On the inclusion $\cO_2 \subset \cQ_2$
Jacopo Bassi, Roberto Conti
TL;DR
The paper studies the canonical inclusion $O_2 \subset Q_2$, showing it is $C^*$-irreducible and rigid. By using the universal presentations of $O_2$ and $Q_2$, the Cartan diagonal subalgebra $D_2$, and the framework of pseudo-expectations and injective envelopes, the authors establish that the inclusion has no nontrivial intermediate algebras and that the only unital completely positive map on $Q_2$ fixing $O_2$ is the identity.
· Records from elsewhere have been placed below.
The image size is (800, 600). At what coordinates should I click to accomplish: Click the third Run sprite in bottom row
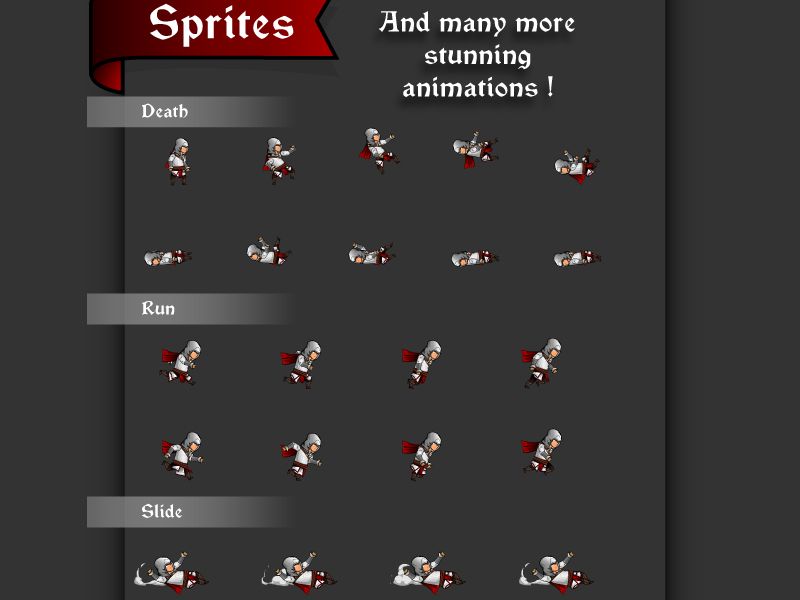coord(421,456)
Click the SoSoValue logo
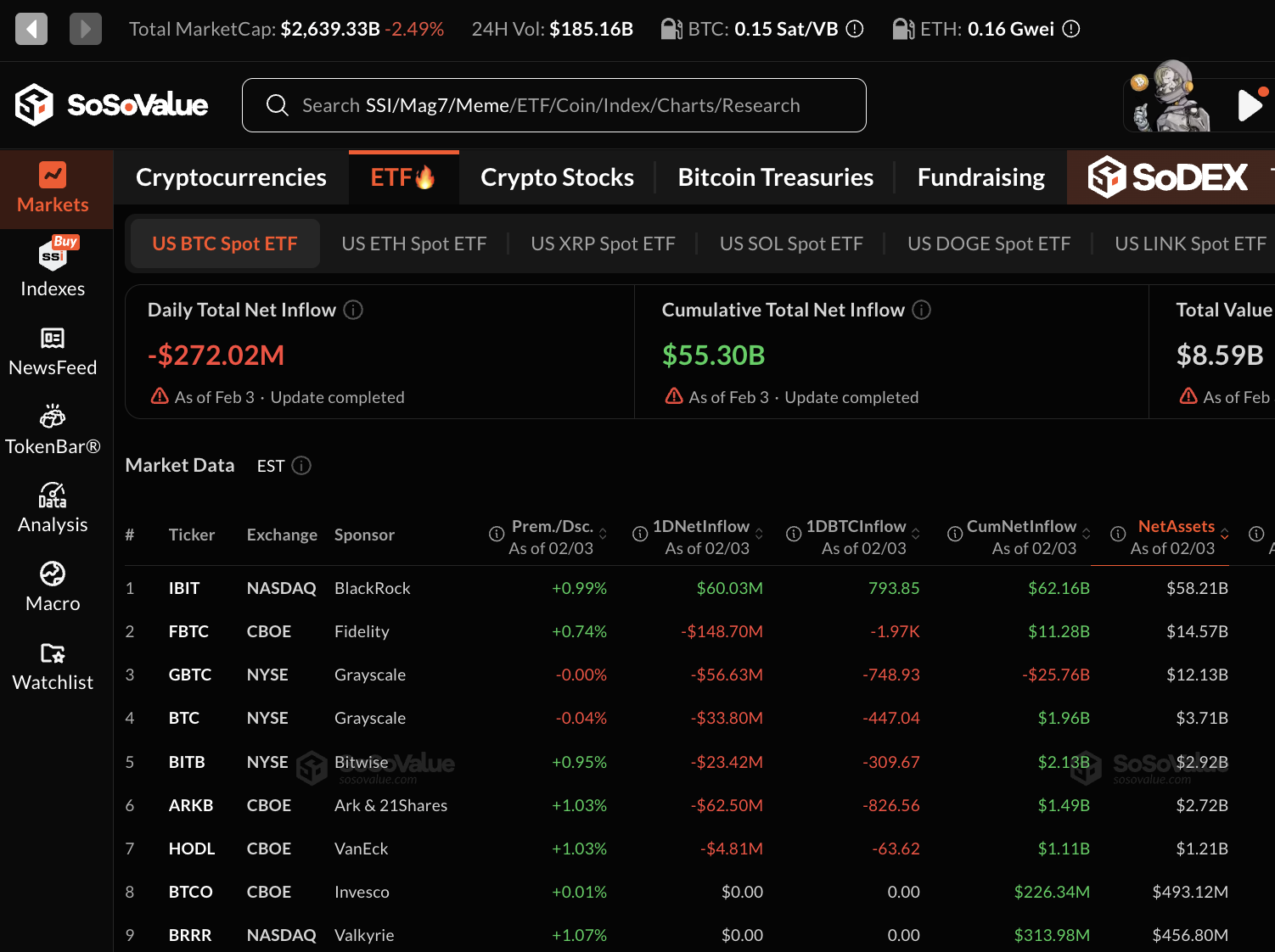 point(110,104)
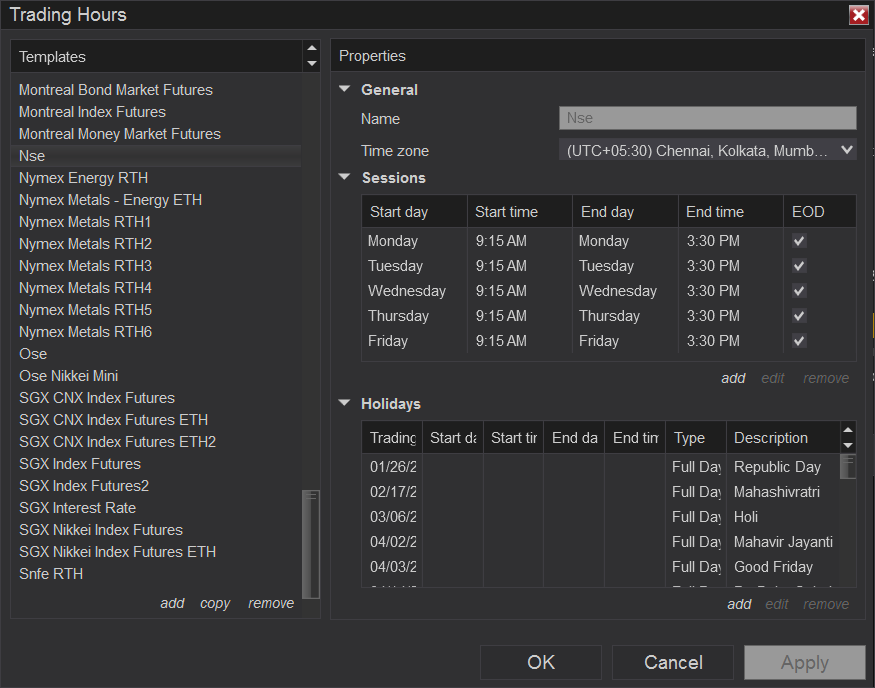875x688 pixels.
Task: Click add link under Sessions table
Action: pyautogui.click(x=733, y=378)
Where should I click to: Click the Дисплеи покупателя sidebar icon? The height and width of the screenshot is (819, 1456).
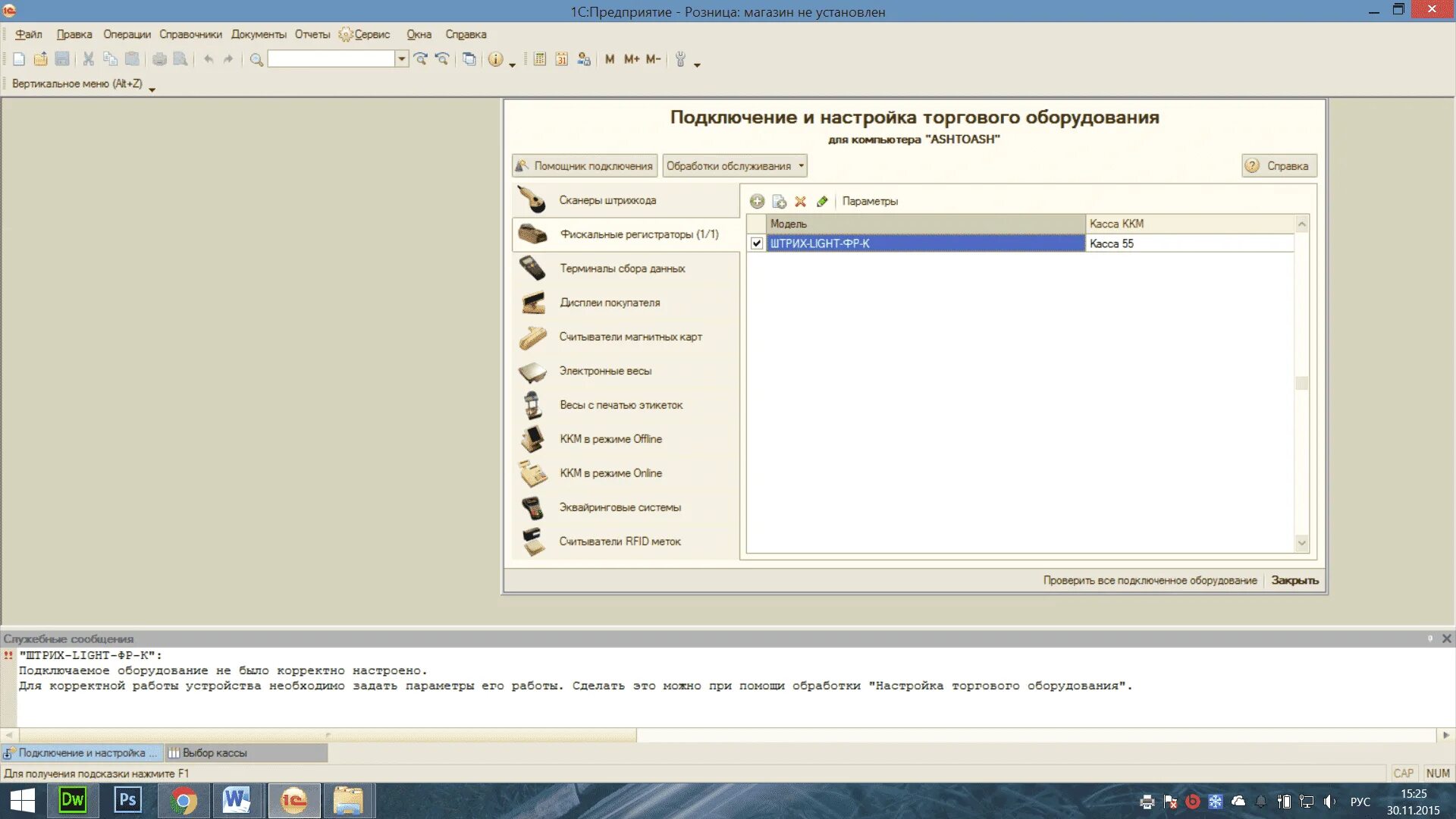533,302
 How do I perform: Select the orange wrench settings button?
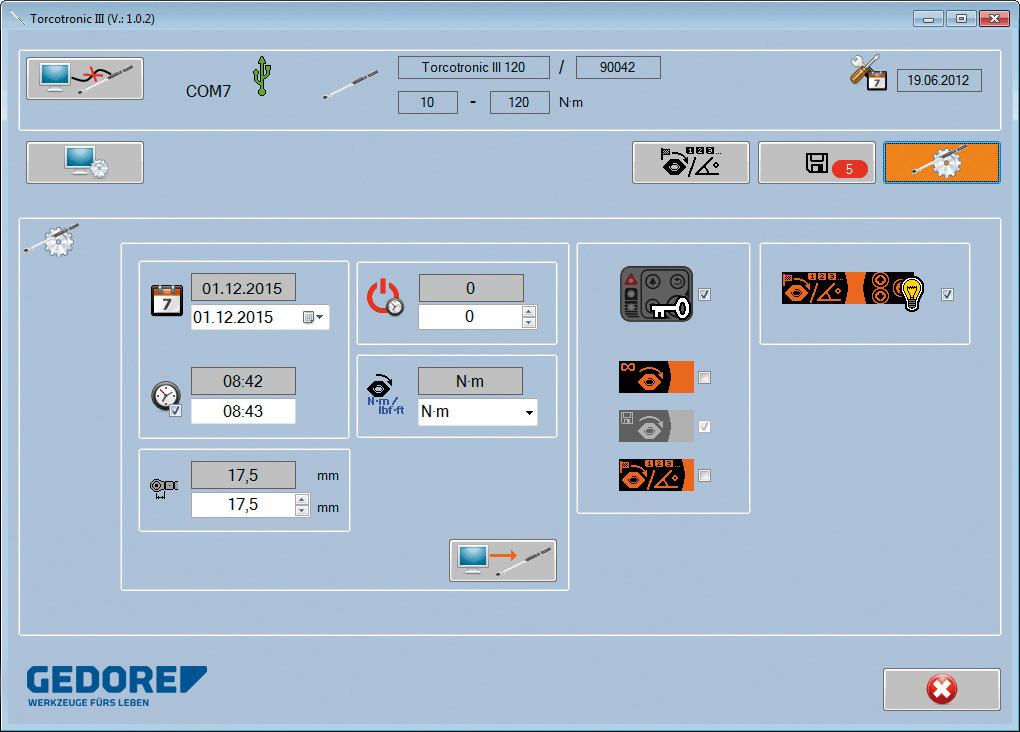point(941,163)
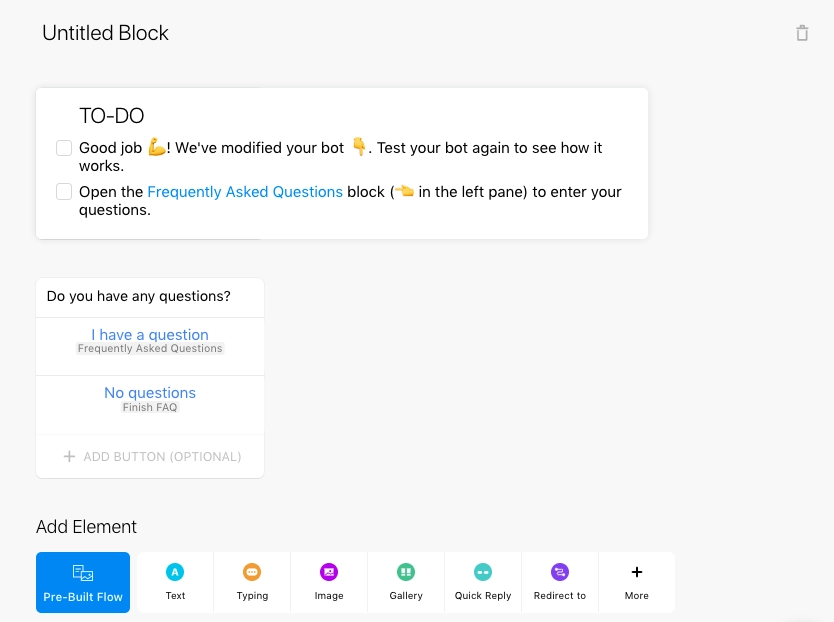Open the Frequently Asked Questions link
The width and height of the screenshot is (834, 622).
click(x=245, y=192)
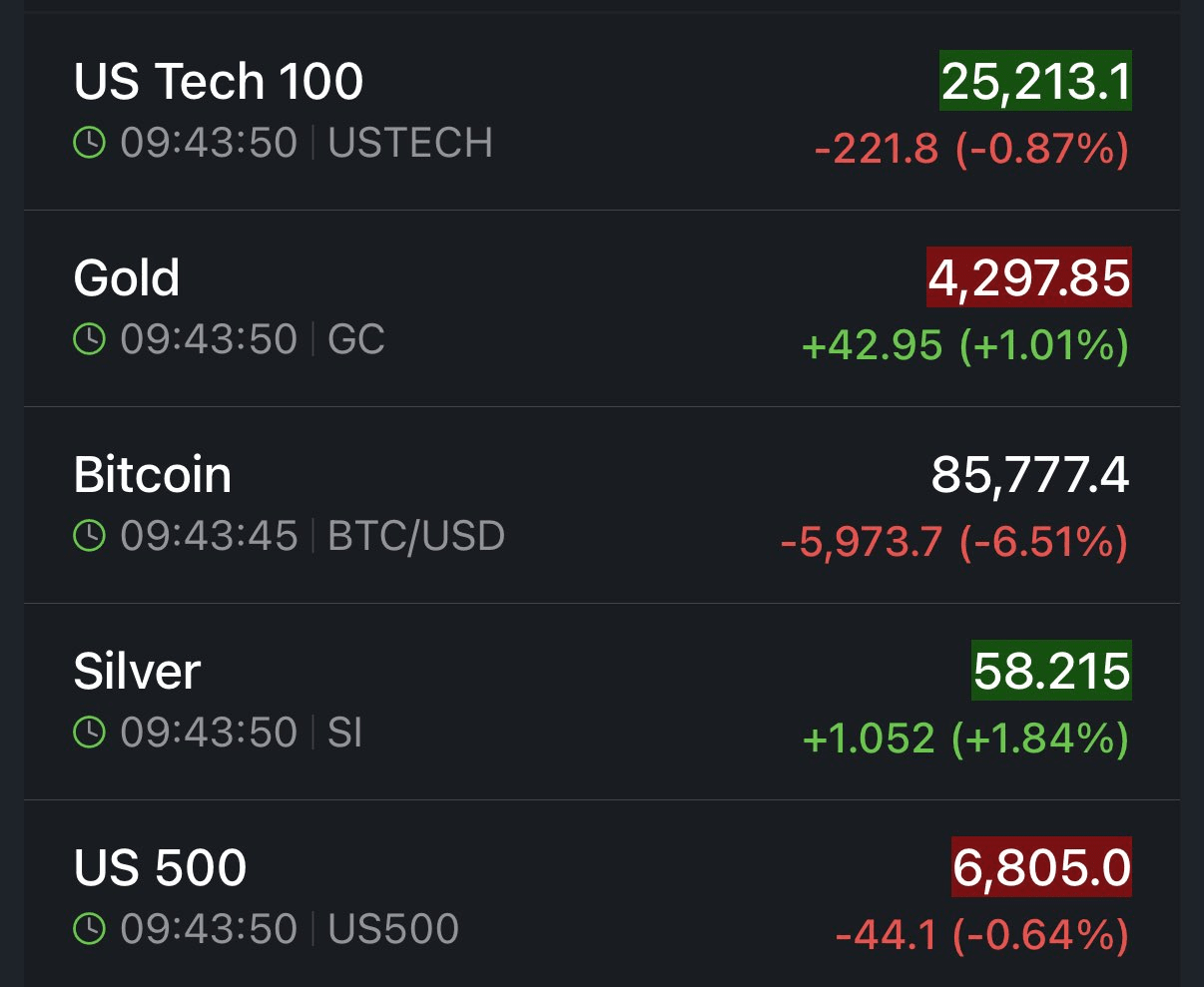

They further show that the injective envelopes $I(O_2)$ and $I(Q_2)$ are $*$-isomorphic, extending the analysis to related square and core algebras and supporting the conjecture that similar results hold for $O_n \subset Q_n$ for $n>2$. The findings provide a concrete example of a $C^*$-irreducible, rigid inclusion with identical injective envelopes, with potential implications for Cartan subalgebras and dynamical constructions in diadic and Cuntz algebras.
Abstract
The diadic $C^*$-algebra $\cQ_2$ contains canonically a copy of the Cuntz algebra $\cO_2$. It is shown that the inclusion $\cO_2 \subset \cQ_2$ is $C^*$-irreducible and rigid. It follows that the injective envelopes of these two $C^*$-algebras are $*$-isomorphic.